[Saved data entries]

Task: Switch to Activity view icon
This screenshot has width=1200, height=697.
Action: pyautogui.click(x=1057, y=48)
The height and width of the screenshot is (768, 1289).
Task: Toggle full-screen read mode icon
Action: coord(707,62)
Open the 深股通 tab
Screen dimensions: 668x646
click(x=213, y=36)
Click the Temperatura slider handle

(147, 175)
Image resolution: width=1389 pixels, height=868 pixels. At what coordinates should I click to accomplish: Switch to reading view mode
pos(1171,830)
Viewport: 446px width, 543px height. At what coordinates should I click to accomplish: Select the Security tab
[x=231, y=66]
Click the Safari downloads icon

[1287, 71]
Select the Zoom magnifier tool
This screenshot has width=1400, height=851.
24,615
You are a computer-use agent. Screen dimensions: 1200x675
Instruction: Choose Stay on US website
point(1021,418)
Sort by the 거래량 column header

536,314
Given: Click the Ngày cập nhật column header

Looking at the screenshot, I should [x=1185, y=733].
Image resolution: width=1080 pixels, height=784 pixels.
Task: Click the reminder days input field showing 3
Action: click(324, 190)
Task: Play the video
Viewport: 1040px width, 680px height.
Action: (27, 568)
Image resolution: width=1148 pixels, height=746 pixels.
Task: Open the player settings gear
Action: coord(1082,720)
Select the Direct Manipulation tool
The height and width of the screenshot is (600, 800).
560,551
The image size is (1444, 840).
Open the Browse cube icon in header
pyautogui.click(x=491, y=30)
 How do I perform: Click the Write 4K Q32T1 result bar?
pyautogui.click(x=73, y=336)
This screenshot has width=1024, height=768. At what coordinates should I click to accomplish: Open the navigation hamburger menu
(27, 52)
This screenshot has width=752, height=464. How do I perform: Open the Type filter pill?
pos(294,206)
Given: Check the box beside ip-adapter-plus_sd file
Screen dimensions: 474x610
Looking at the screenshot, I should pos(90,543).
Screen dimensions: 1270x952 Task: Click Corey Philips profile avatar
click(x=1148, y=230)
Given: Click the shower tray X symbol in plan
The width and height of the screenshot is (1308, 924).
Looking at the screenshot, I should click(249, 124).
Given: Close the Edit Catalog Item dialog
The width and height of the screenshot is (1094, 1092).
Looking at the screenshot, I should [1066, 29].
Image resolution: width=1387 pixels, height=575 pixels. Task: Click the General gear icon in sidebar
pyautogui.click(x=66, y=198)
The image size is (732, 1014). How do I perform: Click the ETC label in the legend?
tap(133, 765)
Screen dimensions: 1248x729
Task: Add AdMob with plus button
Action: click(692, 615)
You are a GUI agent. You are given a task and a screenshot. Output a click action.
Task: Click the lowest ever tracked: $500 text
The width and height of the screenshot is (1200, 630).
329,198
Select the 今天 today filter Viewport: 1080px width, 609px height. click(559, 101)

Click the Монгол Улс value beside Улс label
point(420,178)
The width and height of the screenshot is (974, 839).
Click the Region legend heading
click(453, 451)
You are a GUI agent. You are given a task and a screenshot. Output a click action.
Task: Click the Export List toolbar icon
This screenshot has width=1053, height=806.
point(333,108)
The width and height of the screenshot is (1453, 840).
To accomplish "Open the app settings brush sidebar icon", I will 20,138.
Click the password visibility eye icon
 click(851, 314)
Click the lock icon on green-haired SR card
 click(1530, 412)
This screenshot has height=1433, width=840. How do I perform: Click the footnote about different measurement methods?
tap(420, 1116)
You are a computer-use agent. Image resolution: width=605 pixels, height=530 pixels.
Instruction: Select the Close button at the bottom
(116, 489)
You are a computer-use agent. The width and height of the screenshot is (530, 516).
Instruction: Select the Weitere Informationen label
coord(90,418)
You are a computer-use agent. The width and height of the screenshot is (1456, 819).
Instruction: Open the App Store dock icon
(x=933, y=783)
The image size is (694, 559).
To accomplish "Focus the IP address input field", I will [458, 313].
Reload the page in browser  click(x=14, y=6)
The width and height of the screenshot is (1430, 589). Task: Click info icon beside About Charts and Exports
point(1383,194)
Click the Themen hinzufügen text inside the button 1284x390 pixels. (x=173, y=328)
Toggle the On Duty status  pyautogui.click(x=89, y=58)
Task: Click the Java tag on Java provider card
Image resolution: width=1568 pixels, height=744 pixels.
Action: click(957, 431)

Task requirements → Please format every line of the material above as a Markdown table with the columns No. and Line, numbering each row and leaving out blank lines.

Full solution →
| No. | Line |
|---|---|
| 1 | Task: Switch to Activity view icon |
| 2 | This screenshot has width=1200, height=697. |
| 3 | Action: pyautogui.click(x=1057, y=48) |
| 4 | The height and width of the screenshot is (768, 1289). |
| 5 | Task: Toggle full-screen read mode icon |
| 6 | Action: coord(707,62) |
| 7 | Open the 深股通 tab |
| 8 | Screen dimensions: 668x646 |
| 9 | click(x=213, y=36) |
| 10 | Click the Temperatura slider handle |
| 11 | (147, 175) |
| 12 | Image resolution: width=1389 pixels, height=868 pixels. At what coordinates should I click to accomplish: Switch to reading view mode |
| 13 | pos(1171,830) |
| 14 | Viewport: 446px width, 543px height. At what coordinates should I click to accomplish: Select the Security tab |
| 15 | [x=231, y=66] |
| 16 | Click the Safari downloads icon |
| 17 | [1287, 71] |
| 18 | Select the Zoom magnifier tool |
| 19 | This screenshot has width=1400, height=851. |
| 20 | 24,615 |
| 21 | You are a computer-use agent. Screen dimensions: 1200x675 |
| 22 | Instruction: Choose Stay on US website |
| 23 | point(1021,418) |
| 24 | Sort by the 거래량 column header |
| 25 | 536,314 |
| 26 | Given: Click the Ngày cập nhật column header |
| 27 | Looking at the screenshot, I should [x=1185, y=733]. |
| 28 | Image resolution: width=1080 pixels, height=784 pixels. |
| 29 | Task: Click the reminder days input field showing 3 |
| 30 | Action: click(324, 190) |
| 31 | Task: Play the video |
| 32 | Viewport: 1040px width, 680px height. |
| 33 | Action: (27, 568) |
| 34 | Image resolution: width=1148 pixels, height=746 pixels. |
| 35 | Task: Open the player settings gear |
| 36 | Action: coord(1082,720) |
| 37 | Select the Direct Manipulation tool |
| 38 | The height and width of the screenshot is (600, 800). |
| 39 | 560,551 |
| 40 | The image size is (1444, 840). |
| 41 | Open the Browse cube icon in header |
| 42 | pyautogui.click(x=491, y=30) |
| 43 |  How do I perform: Click the Write 4K Q32T1 result bar? |
| 44 | pyautogui.click(x=73, y=336) |
| 45 | This screenshot has width=1024, height=768. At what coordinates should I click to accomplish: Open the navigation hamburger menu |
| 46 | (27, 52) |
| 47 | This screenshot has width=752, height=464. How do I perform: Open the Type filter pill? |
| 48 | pos(294,206) |
| 49 | Given: Check the box beside ip-adapter-plus_sd file |
| 50 | Screen dimensions: 474x610 |
| 51 | Looking at the screenshot, I should pos(90,543). |
| 52 | Screen dimensions: 1270x952 Task: Click Corey Philips profile avatar |
| 53 | click(x=1148, y=230) |
| 54 | Given: Click the shower tray X symbol in plan |
| 55 | The width and height of the screenshot is (1308, 924). |
| 56 | Looking at the screenshot, I should click(249, 124). |
| 57 | Given: Close the Edit Catalog Item dialog |
| 58 | The width and height of the screenshot is (1094, 1092). |
| 59 | Looking at the screenshot, I should [1066, 29]. |
| 60 | Image resolution: width=1387 pixels, height=575 pixels. Task: Click the General gear icon in sidebar |
| 61 | pyautogui.click(x=66, y=198) |
| 62 | The image size is (732, 1014). How do I perform: Click the ETC label in the legend? |
| 63 | tap(133, 765) |
| 64 | Screen dimensions: 1248x729 |
| 65 | Task: Add AdMob with plus button |
| 66 | Action: click(692, 615) |
| 67 | You are a GUI agent. You are given a task and a screenshot. Output a click action. |
| 68 | Task: Click the lowest ever tracked: $500 text |
| 69 | The width and height of the screenshot is (1200, 630). |
| 70 | 329,198 |
| 71 | Select the 今天 today filter Viewport: 1080px width, 609px height. click(559, 101) |
| 72 | Click the Монгол Улс value beside Улс label |
| 73 | point(420,178) |
| 74 | The width and height of the screenshot is (974, 839). |
| 75 | Click the Region legend heading |
| 76 | click(453, 451) |
| 77 | You are a GUI agent. You are given a task and a screenshot. Output a click action. |
| 78 | Task: Click the Export List toolbar icon |
| 79 | This screenshot has width=1053, height=806. |
| 80 | point(333,108) |
| 81 | The width and height of the screenshot is (1453, 840). |
| 82 | To accomplish "Open the app settings brush sidebar icon", I will 20,138. |
| 83 | Click the password visibility eye icon |
| 84 |  click(851, 314) |
| 85 | Click the lock icon on green-haired SR card |
| 86 |  click(1530, 412) |
| 87 | This screenshot has height=1433, width=840. How do I perform: Click the footnote about different measurement methods? |
| 88 | tap(420, 1116) |
| 89 | You are a computer-use agent. Image resolution: width=605 pixels, height=530 pixels. |
| 90 | Instruction: Select the Close button at the bottom |
| 91 | (116, 489) |
| 92 | You are a computer-use agent. The width and height of the screenshot is (530, 516). |
| 93 | Instruction: Select the Weitere Informationen label |
| 94 | coord(90,418) |
| 95 | You are a computer-use agent. The width and height of the screenshot is (1456, 819). |
| 96 | Instruction: Open the App Store dock icon |
| 97 | (x=933, y=783) |
| 98 | The image size is (694, 559). |
| 99 | To accomplish "Focus the IP address input field", I will [458, 313]. |
| 100 | Reload the page in browser  click(x=14, y=6) |
| 101 | The width and height of the screenshot is (1430, 589). Task: Click info icon beside About Charts and Exports |
| 102 | point(1383,194) |
| 103 | Click the Themen hinzufügen text inside the button 1284x390 pixels. (x=173, y=328) |
| 104 | Toggle the On Duty status  pyautogui.click(x=89, y=58) |
| 105 | Task: Click the Java tag on Java provider card |
| 106 | Image resolution: width=1568 pixels, height=744 pixels. |
| 107 | Action: click(957, 431) |